Однако в то утро де Монтальяк без каких-либо просьб с моей стороны вызвался быть моим гидом и защитником. Он представил меня по очереди всем членам команды корабля, и каждый матрос с удовольствием отрывался от своих занятий и знакомился со мной. Сначала я все время испытывал искушение спрятаться за спину капитана, но, к огромному своему удивлению, вскоре обнаружил, что члены экипажа не представляют никакой угрозы, хотя их внешний вид заставлял предполагать обратное. Каждый вполне серьезно поклонился мне, некоторые пожали руку, другие приветствовали меня в манере, принятой в их странах. Кое-кто встречал меня тем же жестом, что и Низам, однако среди них не было темнокожих мавров, и это показалось мне странным.

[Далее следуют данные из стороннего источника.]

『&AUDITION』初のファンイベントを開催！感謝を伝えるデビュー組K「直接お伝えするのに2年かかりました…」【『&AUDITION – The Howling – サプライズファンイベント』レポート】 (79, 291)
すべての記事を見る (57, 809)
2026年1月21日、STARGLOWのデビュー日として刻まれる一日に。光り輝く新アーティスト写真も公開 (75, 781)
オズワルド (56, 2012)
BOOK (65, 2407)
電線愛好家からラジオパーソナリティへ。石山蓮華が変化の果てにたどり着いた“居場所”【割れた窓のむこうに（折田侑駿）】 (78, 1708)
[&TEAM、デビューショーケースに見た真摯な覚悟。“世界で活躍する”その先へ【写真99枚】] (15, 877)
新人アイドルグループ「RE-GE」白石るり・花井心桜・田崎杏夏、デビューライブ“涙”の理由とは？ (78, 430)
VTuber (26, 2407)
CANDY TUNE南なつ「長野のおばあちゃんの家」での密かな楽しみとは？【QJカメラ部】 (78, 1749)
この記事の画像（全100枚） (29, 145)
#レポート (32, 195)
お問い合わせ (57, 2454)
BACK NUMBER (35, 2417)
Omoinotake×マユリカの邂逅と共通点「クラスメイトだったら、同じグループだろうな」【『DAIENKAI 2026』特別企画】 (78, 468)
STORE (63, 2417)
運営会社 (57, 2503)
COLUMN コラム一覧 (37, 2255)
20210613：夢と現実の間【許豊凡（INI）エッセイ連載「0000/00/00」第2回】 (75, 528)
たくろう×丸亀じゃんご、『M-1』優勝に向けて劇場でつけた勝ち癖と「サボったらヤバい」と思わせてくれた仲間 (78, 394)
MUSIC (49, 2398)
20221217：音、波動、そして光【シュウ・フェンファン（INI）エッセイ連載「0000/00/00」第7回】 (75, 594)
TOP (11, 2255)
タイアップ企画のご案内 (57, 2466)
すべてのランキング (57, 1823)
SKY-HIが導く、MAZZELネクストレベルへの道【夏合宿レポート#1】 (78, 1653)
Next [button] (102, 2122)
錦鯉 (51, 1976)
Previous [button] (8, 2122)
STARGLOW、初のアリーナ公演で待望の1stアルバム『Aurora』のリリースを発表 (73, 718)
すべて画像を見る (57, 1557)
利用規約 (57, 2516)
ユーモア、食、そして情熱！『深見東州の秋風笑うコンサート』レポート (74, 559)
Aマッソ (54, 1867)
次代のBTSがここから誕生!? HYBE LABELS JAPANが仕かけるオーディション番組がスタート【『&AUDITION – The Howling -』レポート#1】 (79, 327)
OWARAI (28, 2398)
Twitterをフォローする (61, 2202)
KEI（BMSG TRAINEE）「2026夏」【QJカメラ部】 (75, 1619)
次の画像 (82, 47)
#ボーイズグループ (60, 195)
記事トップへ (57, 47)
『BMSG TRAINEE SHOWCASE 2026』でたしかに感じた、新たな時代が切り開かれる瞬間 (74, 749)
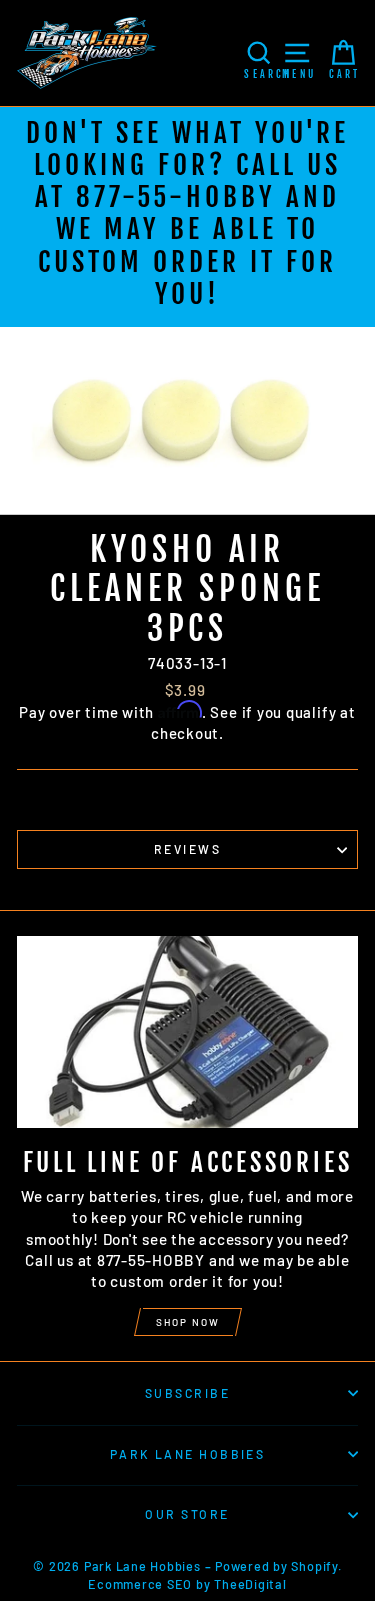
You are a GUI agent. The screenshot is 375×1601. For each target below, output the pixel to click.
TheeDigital (250, 1584)
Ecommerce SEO (140, 1584)
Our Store (187, 1514)
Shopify (314, 1566)
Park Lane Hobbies (188, 1454)
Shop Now (188, 1322)
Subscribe (187, 1393)
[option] (187, 217)
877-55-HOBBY (175, 197)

Следующее знакомство оказалось самым пугающим. Капитан уже упоминал Димитрия, огромного и жуткого палубного мастера, и сейчас повел меня к странной маленькой крепостице, вздымавшейся над носовой частью корабля. «Это корабль, Петрок, не просто суденышко», — настоятельно повторял он мне, направляясь к огромной фигуре, склонившейся над точильным станком в скудной тени, отбрасываемой деревянной стеной надстройки, и острящей лезвие алебарды, так что во все стороны летели искры. Наточив очередную алебарду, он передавал ее помощнику, который складывал готовое оружие в грубо сколоченные деревянные ящики, заполненные чем-то вроде топленого сала.

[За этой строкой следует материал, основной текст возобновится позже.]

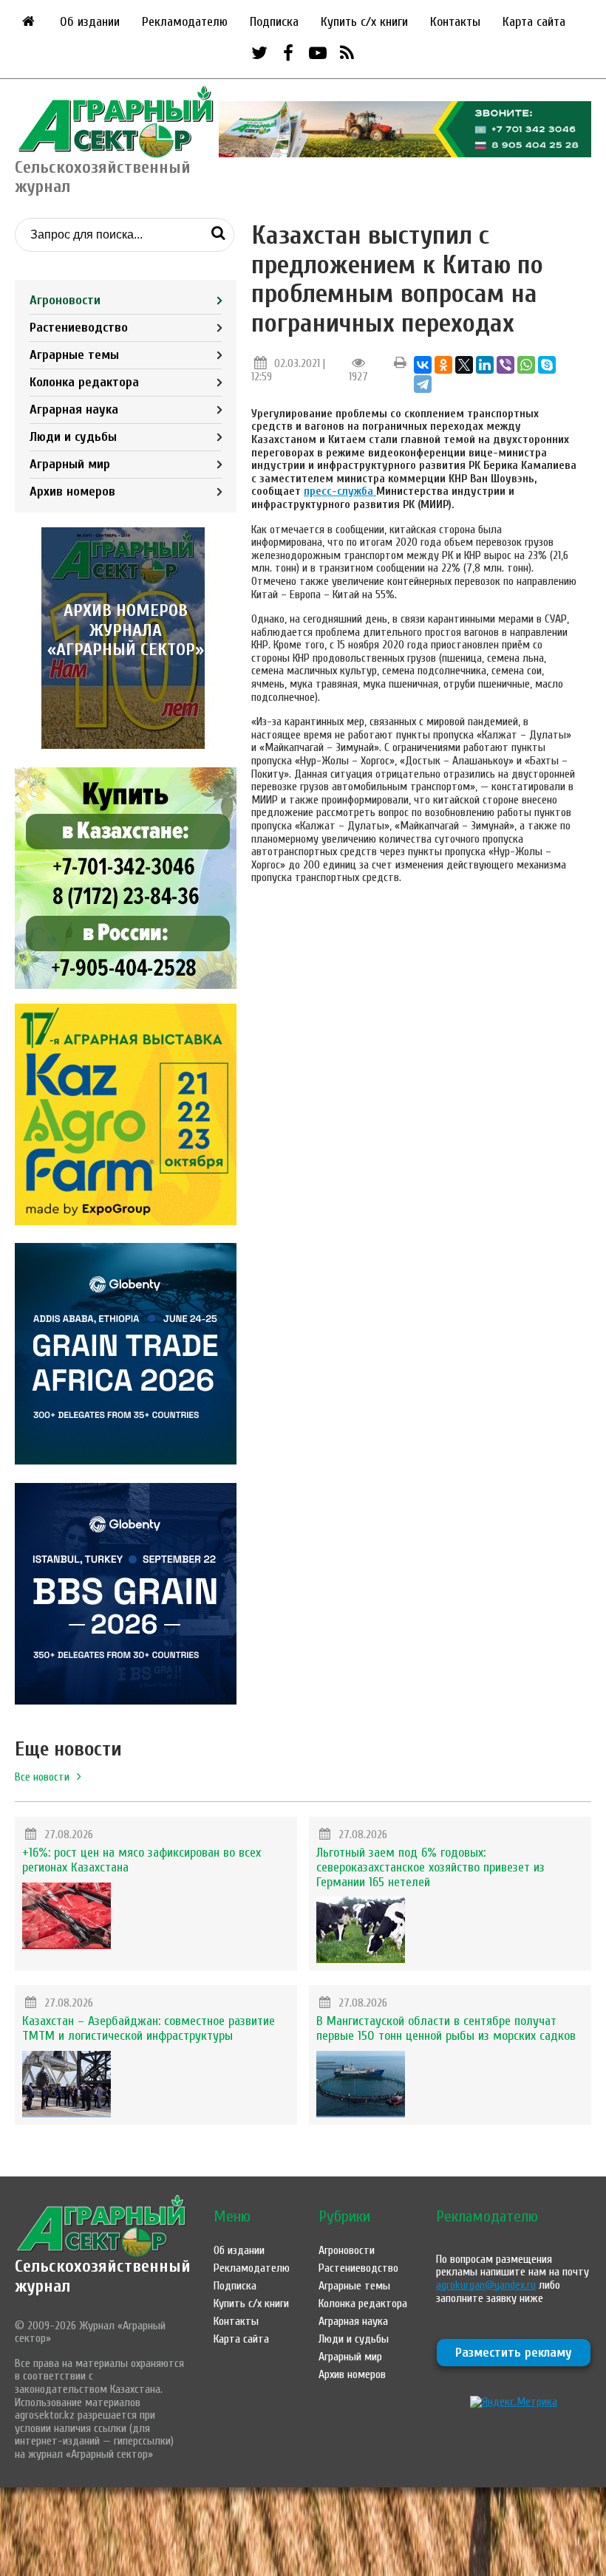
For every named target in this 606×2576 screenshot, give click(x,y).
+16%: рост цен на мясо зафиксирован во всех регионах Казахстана (141, 1860)
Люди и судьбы (73, 437)
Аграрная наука (74, 409)
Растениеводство (79, 327)
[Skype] (547, 365)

Услышав, что капитан назвал его по имени, человек оторвал взгляд от точильного камня и повернул ко мне лицо, все состоящее из бугров и неровностей — словно в тесто кинули горсть камешков. Тут явно похозяйничала оспа, а одна щека к тому же была начисто срезана, а на ее месте красовалась блестящая плоская полоса зажившей плоти, затвердевшей шрамом. Мясистый нос был сломан у самой переносицы, почти между глазами, маленькими и карими. Коротко остриженные волосы были сплошь седые. Когда он повернулся к нам, я заметил, что тот же острый как бритва клинок снес ему не только щеку, но и правое ухо.
— Это Димитрий, болгарин. Он несет на своих плечах все заботы о нас, — сказал капитан.
Гигант лишь пожал плечами и вперил в меня свои глазки, живые и блестящие, буквально пригвоздив меня ими к месту как шилом.